* _Goal of the exercise_:
Output exactly the lines from the one with "The height and width of the screenshot is (310, 644)." to the close of the records below, first and last included.

### Exercise inputs

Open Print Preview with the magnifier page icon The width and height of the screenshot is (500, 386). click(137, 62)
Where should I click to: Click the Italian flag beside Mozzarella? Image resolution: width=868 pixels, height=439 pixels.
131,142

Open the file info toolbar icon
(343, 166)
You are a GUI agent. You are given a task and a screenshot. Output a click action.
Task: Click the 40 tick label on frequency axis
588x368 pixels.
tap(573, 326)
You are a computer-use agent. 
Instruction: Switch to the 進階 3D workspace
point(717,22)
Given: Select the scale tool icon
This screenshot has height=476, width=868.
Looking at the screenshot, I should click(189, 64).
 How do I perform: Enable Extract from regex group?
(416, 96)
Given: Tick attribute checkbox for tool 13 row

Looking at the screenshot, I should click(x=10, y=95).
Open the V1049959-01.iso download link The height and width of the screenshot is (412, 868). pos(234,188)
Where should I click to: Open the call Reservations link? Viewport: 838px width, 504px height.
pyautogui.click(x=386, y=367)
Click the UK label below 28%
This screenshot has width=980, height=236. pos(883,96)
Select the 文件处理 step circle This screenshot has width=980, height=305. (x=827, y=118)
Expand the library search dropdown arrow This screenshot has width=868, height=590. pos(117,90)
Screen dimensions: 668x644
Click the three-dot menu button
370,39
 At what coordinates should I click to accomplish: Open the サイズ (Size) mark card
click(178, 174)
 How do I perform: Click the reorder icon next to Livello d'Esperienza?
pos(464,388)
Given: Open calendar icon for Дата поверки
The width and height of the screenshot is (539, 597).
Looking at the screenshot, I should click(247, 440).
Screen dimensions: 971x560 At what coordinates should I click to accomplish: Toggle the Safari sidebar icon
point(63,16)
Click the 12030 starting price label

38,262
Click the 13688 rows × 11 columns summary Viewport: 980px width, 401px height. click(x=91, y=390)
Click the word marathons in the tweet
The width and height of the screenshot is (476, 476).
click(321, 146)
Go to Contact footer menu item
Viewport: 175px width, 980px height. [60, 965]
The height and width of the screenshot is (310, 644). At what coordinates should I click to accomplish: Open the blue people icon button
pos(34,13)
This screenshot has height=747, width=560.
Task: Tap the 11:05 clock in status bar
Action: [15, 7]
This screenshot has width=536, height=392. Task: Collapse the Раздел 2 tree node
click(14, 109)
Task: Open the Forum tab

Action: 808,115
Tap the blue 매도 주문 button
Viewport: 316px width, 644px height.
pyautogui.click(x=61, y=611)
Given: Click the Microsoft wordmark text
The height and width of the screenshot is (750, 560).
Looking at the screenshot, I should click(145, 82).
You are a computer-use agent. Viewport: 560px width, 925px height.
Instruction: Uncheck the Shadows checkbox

######

* _Answer area_:
The height and width of the screenshot is (310, 644). At what coordinates should I click to accomplish: Open the blue people icon button
pos(34,13)
This screenshot has height=747, width=560.
Task: Tap the 11:05 clock in status bar
Action: [15, 7]
This screenshot has width=536, height=392. Task: Collapse the Раздел 2 tree node
click(14, 109)
Task: Open the Forum tab

Action: 808,115
Tap the blue 매도 주문 button
Viewport: 316px width, 644px height.
pyautogui.click(x=61, y=611)
Given: Click the Microsoft wordmark text
The height and width of the screenshot is (750, 560).
Looking at the screenshot, I should click(145, 82).
You are a computer-use agent. Viewport: 560px width, 925px height.
Instruction: Uncheck the Shadows checkbox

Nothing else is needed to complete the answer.